Data section below:

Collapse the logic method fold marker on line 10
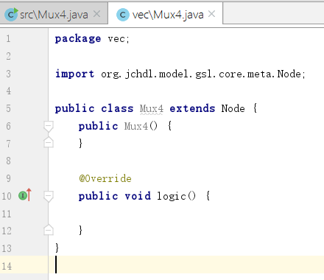The height and width of the screenshot is (280, 324). coord(49,196)
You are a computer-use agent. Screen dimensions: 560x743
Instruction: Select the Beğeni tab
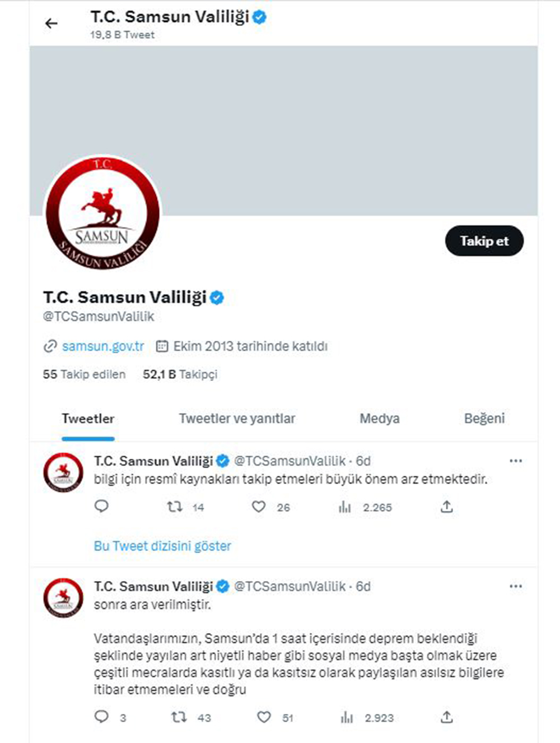coord(484,419)
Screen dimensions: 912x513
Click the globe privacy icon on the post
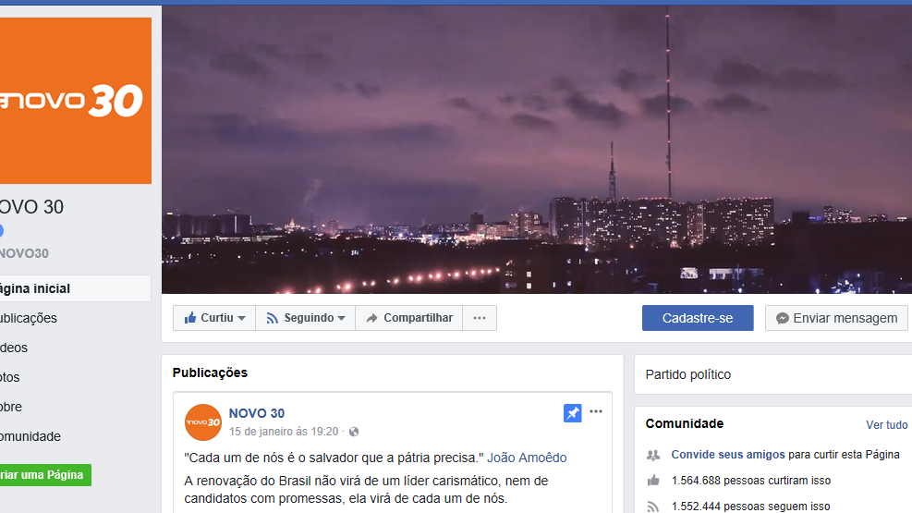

End of Data section.

What you need to do
Drop every image, please, and write out the data above exactly as shown.

Result
Collapse the logic method fold marker on line 10
The height and width of the screenshot is (280, 324). coord(49,196)
You are a computer-use agent. Screen dimensions: 560x743
Instruction: Select the Beğeni tab
coord(484,419)
Screen dimensions: 912x513
Click the globe privacy icon on the post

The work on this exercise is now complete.